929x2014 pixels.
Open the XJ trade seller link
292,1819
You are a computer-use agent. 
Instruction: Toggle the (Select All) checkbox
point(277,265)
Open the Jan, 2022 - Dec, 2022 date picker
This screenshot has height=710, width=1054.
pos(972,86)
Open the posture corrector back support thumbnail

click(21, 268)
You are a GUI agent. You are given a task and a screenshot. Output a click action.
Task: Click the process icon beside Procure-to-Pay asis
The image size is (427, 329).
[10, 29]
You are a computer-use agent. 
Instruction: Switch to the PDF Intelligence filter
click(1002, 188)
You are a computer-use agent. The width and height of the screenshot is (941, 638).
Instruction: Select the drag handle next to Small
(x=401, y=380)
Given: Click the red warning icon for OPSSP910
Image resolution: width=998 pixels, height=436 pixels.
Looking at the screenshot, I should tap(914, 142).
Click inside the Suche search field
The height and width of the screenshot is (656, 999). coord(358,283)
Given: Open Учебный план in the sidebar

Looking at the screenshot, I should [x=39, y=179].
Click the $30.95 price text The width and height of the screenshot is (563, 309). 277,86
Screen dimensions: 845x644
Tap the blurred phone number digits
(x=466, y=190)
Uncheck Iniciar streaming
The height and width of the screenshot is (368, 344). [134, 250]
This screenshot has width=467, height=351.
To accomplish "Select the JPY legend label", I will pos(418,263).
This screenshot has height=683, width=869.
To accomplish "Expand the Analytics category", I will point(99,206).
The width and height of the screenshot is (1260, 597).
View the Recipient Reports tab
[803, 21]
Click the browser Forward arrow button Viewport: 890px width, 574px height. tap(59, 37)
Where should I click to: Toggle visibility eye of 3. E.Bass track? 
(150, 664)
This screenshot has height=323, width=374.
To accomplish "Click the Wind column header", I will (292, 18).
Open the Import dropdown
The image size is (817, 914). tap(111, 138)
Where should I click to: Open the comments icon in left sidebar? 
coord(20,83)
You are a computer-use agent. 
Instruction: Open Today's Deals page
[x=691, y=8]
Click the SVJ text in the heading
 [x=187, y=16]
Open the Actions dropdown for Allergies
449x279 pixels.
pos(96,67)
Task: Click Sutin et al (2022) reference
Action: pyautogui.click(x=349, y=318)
★ ★ ★
■ ASSIGNMENT
Take the records above and return, word for word, only the lines that fall from the line with "View the Recipient Reports tab" to the line with "Open the Actions dropdown for Allergies", both of them included.

■ ANSWER BELOW
View the Recipient Reports tab
[803, 21]
Click the browser Forward arrow button Viewport: 890px width, 574px height. tap(59, 37)
Where should I click to: Toggle visibility eye of 3. E.Bass track? 
(150, 664)
This screenshot has height=323, width=374.
To accomplish "Click the Wind column header", I will (292, 18).
Open the Import dropdown
The image size is (817, 914). tap(111, 138)
Where should I click to: Open the comments icon in left sidebar? 
coord(20,83)
You are a computer-use agent. 
Instruction: Open Today's Deals page
[x=691, y=8]
Click the SVJ text in the heading
 [x=187, y=16]
Open the Actions dropdown for Allergies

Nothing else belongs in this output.